Over at the Scuderia. Fernando Alonso had a great run after a poor start and early mistakes. Though without those errors he’d have been in the running for the victory today and at least pushed Vettel down to third. In the other car Felipe Massa had an uninspiring run to sixth place. It just seems that Massa’s given up on fighting for the top results, as was clearly shown when he let Alonso breeze past him after the Spaniard ran off the track in the first half of the race. Even with Luca di Montezemolo saying he’ll definitely be with the team next year, if another promising driver appears on the market I’d expect the Brazilian’s seat to be in jeopardy.
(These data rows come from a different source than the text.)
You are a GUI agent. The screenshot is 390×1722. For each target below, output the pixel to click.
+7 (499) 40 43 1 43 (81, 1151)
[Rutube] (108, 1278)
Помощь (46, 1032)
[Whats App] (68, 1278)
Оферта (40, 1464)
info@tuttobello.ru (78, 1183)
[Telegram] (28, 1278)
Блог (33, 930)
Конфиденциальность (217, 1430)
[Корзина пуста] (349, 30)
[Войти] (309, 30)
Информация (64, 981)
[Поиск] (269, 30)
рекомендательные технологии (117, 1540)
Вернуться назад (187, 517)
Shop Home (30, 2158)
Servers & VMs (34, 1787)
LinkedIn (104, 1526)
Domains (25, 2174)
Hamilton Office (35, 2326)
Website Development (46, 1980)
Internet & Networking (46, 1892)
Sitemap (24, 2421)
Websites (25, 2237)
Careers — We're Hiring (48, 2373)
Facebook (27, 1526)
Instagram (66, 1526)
Elsewhere in the points it was good race for Force India’s Paul di Resta, even though he had to run off the track to avoid Hamilton. The Scot put recent disappointing races behind him to score well and come level with other promising rookie Sergio Perez. There were points for both Toro Rosso drivers today, with Sebastien Buemi coming in eighth ahead of Jaime Alguersuari in tenth. The team will need to keep this continuous points scoring going to keep in touch with Force India in the standings who have a faster car but more fragile race form. The only other points scorer was Nico Rosberg who brought the Mercedes GP home in ninth. Michael Schumacher’s retirement and Rosberg following a Force India and a Toro Rosso home will be extremely disappointing for the German constructor who were hoping to be challenging the top three this year.
The podium today represented the current form in F1, there are three teams and realistically five drivers that could win the remaining races. McLaren and Ferrari seem to have had excellent development in the last few races. This puts Red Bull under pressure as not only could one team challenge them for the titles if the last half of the season goes there way, but the other team could be taking points away from the current World Champions as well.
A couple of shocking incidents today, the most weird being Jerome d’Ambrosio apparently trying to reverse into his pit box. With mechanics and team personnel out in the pit lane that incident could have very easily turned into a nasty incident, and for no real reason. Virgin are running so far back I don’t think running to limit that much is required for them, they aren’t going to lose a race victory by a couple of seconds. Had it been a couple of years ago, d’Ambrosio could have easily hit a refuelling rig and the consequences of that don’t bear thinking about. The other incident was an explosion in Nick Heidfeld’s car that actually hit a marshal. When watching the race live I thought that it was one of the KERS battery packs that had exploded and subsequent investigations seem to confirm that with an engine problem being the primary cause of it overheating to that point. The big concern here is that flying shrapnel after a car’s come to a stop is not something the marshals are expecting or should have to deal with. I wouldn’t be surprised if the FIA are having words with Renault about the incident during the summer break.
We now have the summer break, a mandatory factory shut down by all teams to allow their staff some time off. We return to racing at Spa on the 28th of August. Spa’s the ultimate F1 track in my opinion and racing has always been close there. The rules changes this year have really spiced up some races traditionally considered boring, can you imagine what it’ll do to Spa? We won’t be going quiet here, we have the mid-season review of all teams and all the latest news as usual. It’s a month away, but worth waiting for.